Setelah dirasa cukup bersilaturahim dengan keluarga di Blitar, Nuraini kembali ke Tulungagung untuk melakukan open house. Saat dikunjungi kontributor pwmu.co, Nuraini mengisahkan perjalanan hidupnya yang kemudian menjadi “muallaf” di Muhammadiyah.
“Syair lagu Sang Surya-lah salah satu yang menjadi sebab atau jalaran yang mengubah jalan hidup saya menjadi Muhammadiyah, terutama pada syair: Ya Allah Tuhan Robbiku, Muhammad Junjungan-ku, Al Islam agamaku, Muhammadiyah gerakanku…bahkan sampai sekarang saya sering meneteskan air mata ketika mendengar syair itu,” ucap dia.
Nuraini mengisahkan lagu itu hanya pemicu hijrah dirinya.
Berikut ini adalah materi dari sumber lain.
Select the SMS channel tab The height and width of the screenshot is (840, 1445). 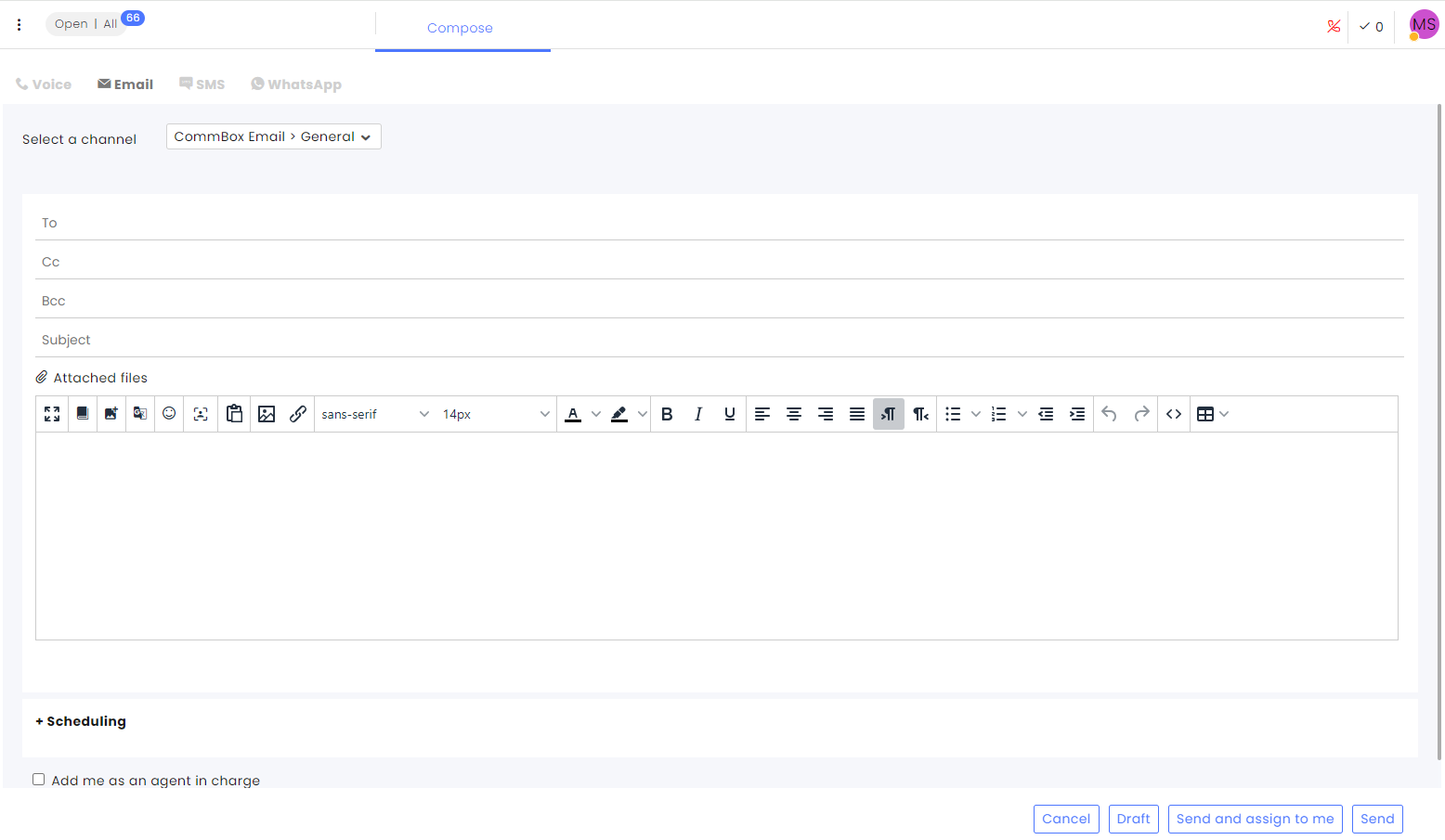(x=202, y=84)
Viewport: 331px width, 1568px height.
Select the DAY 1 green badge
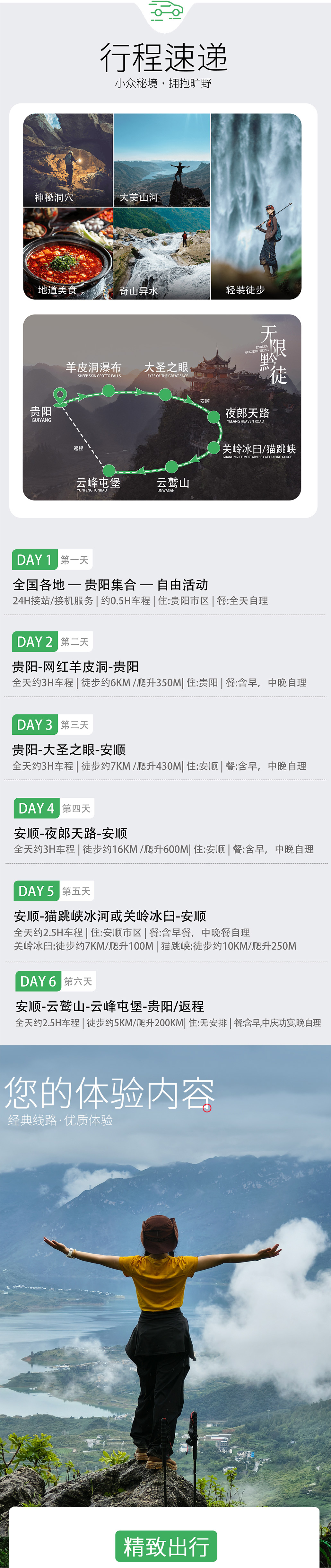(x=34, y=559)
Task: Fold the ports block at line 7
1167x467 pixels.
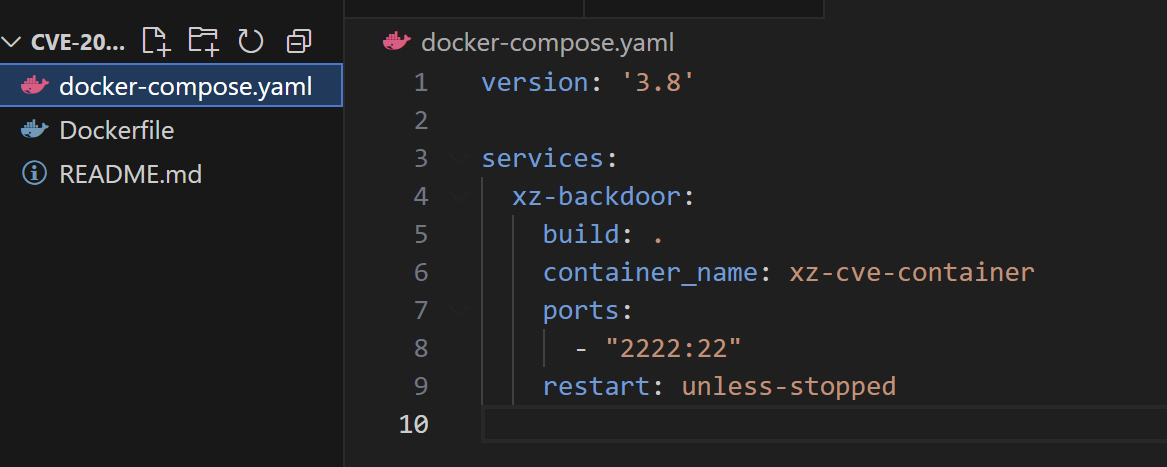Action: (459, 310)
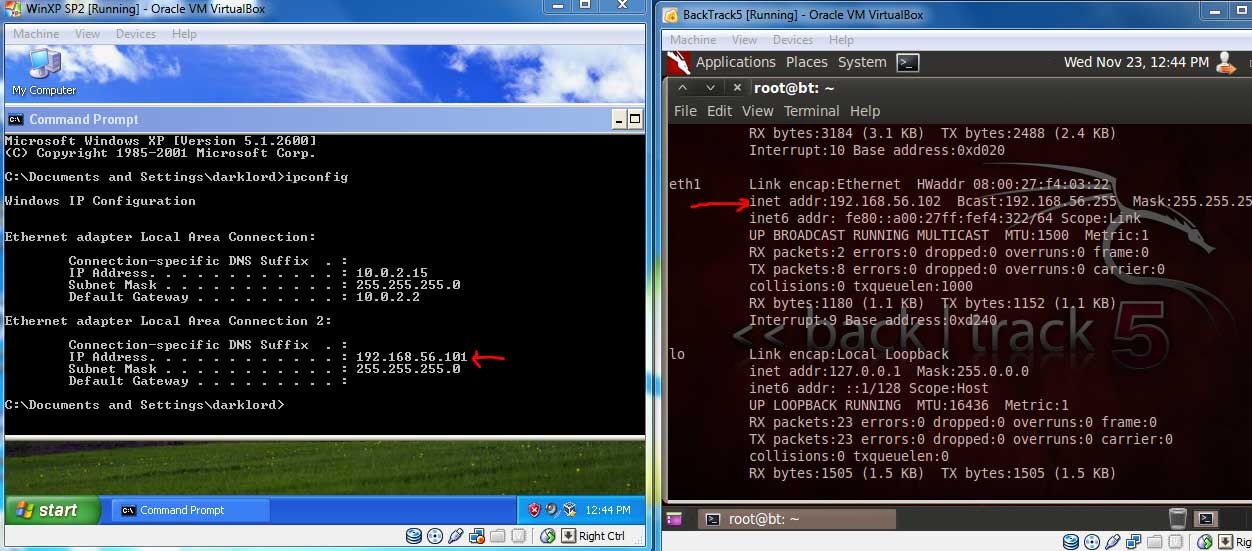Click WinXP VM USB devices status icon
Screen dimensions: 1252x551
pos(456,536)
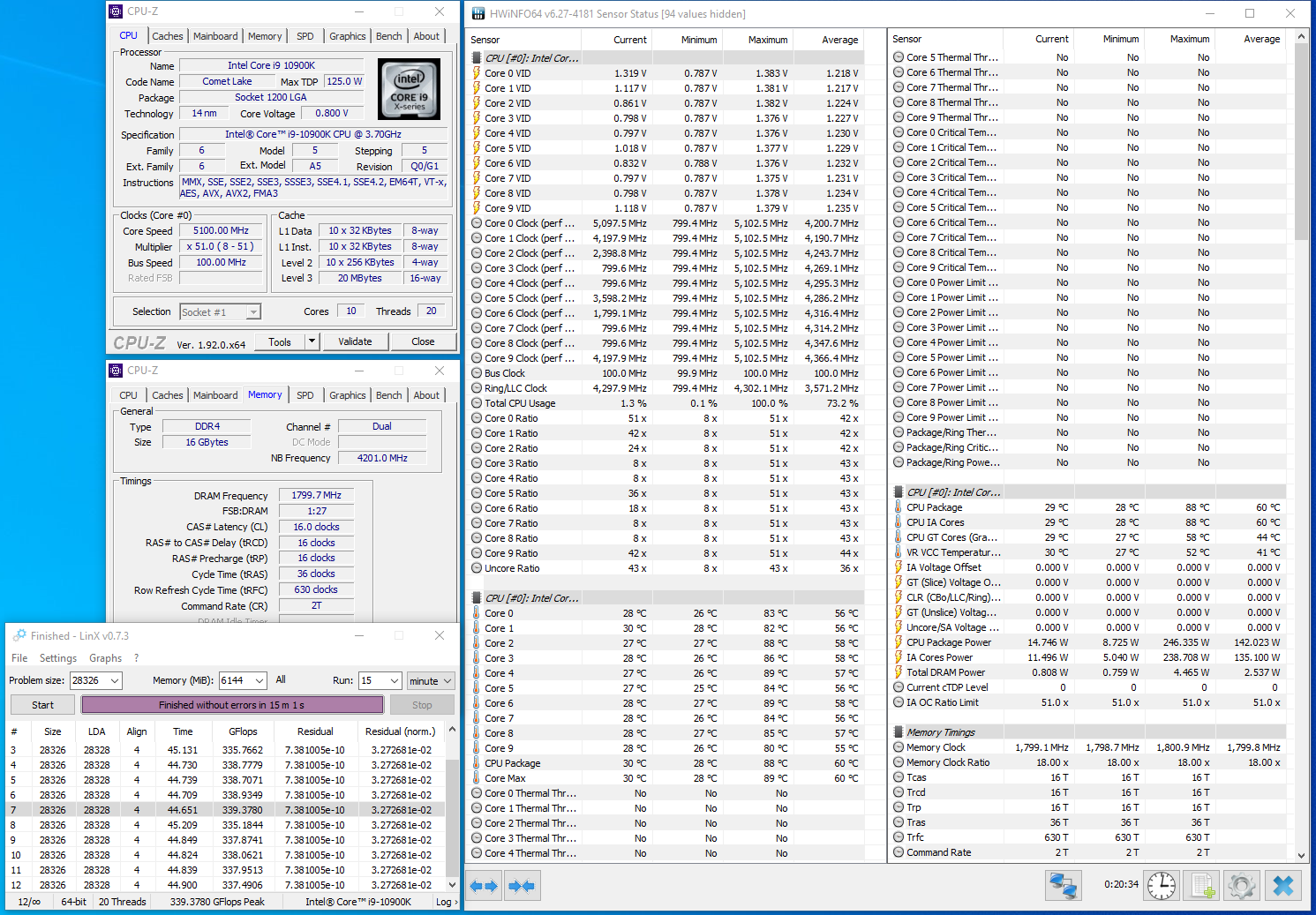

Dikatakan, pergulatan pemikiran sudah terjadi semenjak tahun 1984/1985-an saat dirinya masih sekolah di salah satu madrasah yang dikelola oleh LP Ma’arif, di Lodoyo-Blitar. Dia mengakui awalnya mula terjadinya kegalauan dalam hatinya adalah saat ada salah satu guru di sekolah tersebut menjelaskan makna sebuah hadits, bahwa Islam itu pecah menjadi 73 golongan.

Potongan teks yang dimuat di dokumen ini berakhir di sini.